◆ **ЗАДАНИЕ**
Переведите на английский язык предложение из текста об отце художника Б.: «Ни мольбы ростовщика, ни денежное вознаграждение, ничего не могло заставить поменять решение религиозного мастера».
═════ ТЕКСТ
Совсем по-другому Николай Васильевич показал отца художника Б. Этот творческий человек, русский самородок, писавший для церкви, как только почувствовал, что его дар оборачивается против него, решил не заканчивать свой труд: «Если я хотя вполовину изображу его так, как он есть теперь, он убьет всех моих святых и ангелов; они побледнеют пред ним. Какая дьявольская сила!»

Ни мольбы ростовщика, ни денежное вознаграждение, ничего не могло заставить поменять решение религиозного мастера. Более того, он, уйдя в монастырь, целый год молился, чувствуя свою греховность.

После он целый год в молитвах писал свой труд, который произвёл несказанное впечатление и на братьев по вере, и на настоятеля. Смирение, кротость, разум, могущество полотна заставило братьев стать на колени перед образом, вышедшим из-под кисти, вдохновлённого господом мастера. А настоятель произнес: «святая, высшая сила водила твоею кистью, и благословенье небес почило на труде твоем».
══════════
═════ СПИСОК ДАННЫХ
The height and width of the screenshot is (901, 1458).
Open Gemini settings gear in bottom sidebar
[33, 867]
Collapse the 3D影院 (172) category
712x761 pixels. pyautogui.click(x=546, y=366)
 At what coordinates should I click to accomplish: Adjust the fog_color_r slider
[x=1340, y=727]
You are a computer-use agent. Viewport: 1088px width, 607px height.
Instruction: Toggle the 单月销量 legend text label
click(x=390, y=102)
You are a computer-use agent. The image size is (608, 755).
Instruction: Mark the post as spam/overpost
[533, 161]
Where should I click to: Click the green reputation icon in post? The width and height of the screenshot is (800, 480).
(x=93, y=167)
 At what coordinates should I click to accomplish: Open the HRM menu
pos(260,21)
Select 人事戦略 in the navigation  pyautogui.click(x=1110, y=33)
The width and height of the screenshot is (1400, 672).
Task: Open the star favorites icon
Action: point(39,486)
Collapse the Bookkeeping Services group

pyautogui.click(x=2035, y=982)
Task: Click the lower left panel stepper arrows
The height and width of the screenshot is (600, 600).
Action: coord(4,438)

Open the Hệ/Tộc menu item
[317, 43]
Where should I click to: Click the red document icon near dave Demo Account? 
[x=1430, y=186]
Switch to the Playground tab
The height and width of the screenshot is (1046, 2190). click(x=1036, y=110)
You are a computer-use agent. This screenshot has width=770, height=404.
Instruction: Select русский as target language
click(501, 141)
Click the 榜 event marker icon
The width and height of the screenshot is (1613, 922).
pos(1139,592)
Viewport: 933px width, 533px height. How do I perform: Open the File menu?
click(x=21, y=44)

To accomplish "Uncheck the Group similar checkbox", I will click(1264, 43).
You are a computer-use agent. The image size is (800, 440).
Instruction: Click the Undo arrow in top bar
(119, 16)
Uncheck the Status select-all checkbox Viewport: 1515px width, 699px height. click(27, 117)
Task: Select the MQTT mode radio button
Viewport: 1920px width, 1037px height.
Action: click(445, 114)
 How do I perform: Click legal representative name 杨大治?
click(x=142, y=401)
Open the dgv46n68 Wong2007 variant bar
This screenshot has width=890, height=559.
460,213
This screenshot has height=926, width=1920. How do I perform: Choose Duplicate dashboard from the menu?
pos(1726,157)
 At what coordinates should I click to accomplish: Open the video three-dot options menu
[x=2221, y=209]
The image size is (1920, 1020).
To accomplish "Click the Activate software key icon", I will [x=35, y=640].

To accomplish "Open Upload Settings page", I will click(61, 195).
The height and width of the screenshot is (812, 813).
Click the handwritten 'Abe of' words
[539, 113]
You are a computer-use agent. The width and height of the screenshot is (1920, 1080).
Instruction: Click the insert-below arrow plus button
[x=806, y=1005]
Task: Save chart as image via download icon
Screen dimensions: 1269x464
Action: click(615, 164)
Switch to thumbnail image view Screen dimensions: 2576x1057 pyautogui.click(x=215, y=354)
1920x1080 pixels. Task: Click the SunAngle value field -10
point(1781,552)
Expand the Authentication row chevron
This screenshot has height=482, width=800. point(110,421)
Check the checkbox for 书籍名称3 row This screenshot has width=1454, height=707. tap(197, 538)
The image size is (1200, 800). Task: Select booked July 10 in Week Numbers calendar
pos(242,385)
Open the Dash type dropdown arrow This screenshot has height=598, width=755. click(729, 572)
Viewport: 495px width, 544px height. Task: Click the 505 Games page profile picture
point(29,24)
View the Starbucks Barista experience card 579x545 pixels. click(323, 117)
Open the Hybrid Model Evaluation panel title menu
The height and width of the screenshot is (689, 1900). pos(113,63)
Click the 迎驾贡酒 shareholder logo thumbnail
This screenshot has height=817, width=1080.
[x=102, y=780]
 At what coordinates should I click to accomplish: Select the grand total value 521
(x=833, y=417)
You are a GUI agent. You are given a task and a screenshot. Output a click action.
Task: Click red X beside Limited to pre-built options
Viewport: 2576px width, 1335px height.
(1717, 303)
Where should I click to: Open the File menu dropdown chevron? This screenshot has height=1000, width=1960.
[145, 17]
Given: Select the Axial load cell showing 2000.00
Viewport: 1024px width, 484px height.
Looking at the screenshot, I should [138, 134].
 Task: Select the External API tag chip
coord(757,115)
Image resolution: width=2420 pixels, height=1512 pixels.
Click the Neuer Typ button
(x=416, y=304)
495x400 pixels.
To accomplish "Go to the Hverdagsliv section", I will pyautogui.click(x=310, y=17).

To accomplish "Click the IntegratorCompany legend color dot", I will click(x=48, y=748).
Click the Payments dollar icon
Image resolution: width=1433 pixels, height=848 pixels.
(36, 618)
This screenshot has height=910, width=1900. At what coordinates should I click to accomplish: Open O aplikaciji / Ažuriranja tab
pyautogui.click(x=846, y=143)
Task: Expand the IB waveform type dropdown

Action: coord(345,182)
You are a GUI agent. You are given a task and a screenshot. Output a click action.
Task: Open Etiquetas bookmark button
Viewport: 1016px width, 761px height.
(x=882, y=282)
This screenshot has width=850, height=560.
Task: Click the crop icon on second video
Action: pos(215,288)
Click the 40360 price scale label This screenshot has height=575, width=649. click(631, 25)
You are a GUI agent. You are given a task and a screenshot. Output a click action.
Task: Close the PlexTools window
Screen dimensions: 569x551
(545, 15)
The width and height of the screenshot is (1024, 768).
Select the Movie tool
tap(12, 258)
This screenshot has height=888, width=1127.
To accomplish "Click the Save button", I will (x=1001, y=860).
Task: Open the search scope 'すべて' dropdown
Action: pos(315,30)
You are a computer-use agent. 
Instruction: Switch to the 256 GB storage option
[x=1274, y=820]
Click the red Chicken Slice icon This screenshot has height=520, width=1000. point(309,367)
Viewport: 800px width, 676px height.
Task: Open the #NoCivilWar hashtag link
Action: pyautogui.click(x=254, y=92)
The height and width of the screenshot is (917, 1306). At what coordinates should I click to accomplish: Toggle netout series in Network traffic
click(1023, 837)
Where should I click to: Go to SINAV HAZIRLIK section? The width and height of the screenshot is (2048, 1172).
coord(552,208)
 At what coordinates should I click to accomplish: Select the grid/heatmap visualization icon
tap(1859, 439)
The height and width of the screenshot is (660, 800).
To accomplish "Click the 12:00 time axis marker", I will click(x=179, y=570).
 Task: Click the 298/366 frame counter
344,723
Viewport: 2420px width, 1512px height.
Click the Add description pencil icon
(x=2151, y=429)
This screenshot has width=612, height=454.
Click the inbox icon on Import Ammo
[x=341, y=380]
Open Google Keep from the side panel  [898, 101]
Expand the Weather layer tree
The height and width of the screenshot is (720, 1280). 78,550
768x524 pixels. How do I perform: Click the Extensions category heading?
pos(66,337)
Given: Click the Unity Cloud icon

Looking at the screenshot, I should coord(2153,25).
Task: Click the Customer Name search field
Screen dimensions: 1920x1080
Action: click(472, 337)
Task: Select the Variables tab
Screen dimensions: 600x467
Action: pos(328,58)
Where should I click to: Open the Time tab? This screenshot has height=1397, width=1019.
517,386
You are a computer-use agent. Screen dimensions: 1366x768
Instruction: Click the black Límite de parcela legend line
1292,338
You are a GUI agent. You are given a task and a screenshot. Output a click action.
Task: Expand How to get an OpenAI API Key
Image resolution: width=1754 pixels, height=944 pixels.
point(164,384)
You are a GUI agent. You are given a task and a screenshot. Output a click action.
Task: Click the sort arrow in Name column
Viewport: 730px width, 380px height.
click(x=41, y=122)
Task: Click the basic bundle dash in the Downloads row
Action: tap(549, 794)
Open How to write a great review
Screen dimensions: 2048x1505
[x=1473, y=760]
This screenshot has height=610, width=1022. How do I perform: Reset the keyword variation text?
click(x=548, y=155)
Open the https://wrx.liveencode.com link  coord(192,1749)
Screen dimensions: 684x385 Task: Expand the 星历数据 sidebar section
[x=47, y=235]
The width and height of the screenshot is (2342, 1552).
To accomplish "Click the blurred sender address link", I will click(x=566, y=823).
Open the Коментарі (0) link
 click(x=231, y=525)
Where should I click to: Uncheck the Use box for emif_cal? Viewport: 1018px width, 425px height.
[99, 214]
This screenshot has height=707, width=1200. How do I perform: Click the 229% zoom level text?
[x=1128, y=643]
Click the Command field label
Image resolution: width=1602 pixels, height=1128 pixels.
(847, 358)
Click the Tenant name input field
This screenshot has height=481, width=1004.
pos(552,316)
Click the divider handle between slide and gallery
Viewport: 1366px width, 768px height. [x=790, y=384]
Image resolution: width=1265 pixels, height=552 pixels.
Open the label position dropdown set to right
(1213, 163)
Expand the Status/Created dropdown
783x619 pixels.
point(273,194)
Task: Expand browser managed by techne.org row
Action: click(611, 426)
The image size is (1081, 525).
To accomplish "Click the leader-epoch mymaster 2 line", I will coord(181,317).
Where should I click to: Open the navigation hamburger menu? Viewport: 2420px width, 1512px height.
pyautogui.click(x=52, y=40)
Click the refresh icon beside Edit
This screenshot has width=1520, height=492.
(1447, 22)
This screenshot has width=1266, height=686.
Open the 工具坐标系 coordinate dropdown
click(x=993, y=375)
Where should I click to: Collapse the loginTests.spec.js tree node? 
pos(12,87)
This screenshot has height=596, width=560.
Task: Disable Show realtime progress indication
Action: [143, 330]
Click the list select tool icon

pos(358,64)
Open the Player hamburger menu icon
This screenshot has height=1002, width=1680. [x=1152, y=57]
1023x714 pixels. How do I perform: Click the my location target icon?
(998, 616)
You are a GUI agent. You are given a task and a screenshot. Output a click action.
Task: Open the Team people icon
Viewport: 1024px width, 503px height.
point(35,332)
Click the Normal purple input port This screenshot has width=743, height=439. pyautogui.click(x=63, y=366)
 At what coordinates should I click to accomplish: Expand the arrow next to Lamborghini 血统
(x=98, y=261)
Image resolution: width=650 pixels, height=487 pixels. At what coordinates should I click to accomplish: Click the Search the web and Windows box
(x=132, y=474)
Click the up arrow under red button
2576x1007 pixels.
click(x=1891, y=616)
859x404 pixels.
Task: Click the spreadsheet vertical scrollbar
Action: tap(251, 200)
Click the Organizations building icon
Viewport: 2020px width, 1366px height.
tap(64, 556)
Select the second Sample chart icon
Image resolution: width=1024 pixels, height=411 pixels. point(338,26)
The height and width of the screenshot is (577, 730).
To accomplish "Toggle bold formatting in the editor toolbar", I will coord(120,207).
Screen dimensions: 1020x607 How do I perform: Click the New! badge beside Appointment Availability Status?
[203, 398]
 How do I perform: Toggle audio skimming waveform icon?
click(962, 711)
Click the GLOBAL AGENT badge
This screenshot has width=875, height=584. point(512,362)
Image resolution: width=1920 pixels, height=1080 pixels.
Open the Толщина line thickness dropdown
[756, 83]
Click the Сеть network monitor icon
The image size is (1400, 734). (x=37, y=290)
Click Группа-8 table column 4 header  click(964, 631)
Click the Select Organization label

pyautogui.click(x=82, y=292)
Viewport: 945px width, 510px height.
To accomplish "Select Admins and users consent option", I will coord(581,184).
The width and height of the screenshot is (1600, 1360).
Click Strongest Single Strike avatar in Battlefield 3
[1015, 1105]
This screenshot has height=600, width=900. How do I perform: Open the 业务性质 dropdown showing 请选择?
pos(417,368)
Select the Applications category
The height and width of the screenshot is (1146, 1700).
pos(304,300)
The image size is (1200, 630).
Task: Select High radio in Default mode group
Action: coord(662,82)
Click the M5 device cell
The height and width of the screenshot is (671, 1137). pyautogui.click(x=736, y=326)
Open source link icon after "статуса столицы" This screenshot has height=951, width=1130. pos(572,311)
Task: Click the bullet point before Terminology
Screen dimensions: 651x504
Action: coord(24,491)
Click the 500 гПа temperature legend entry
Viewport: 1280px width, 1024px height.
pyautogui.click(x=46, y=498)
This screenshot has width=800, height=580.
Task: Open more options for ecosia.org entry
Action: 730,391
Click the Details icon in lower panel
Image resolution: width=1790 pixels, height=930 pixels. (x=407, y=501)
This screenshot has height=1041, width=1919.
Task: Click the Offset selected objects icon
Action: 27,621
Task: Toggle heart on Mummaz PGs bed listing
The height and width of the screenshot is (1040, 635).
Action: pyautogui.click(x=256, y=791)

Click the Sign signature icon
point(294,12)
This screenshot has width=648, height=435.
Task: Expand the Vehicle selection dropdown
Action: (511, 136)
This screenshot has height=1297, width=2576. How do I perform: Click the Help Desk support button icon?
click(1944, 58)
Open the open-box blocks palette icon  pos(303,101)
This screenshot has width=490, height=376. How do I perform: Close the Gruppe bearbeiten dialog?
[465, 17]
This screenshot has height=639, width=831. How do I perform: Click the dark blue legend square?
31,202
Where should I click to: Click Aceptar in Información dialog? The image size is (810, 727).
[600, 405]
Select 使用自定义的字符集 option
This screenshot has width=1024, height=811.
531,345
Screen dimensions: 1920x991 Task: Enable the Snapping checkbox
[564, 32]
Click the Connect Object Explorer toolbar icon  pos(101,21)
══════════
◆ **РЕШЕНИЕ**
Neither the moneylender's pleas nor a monetary reward, nothing could make the religious master change his decision.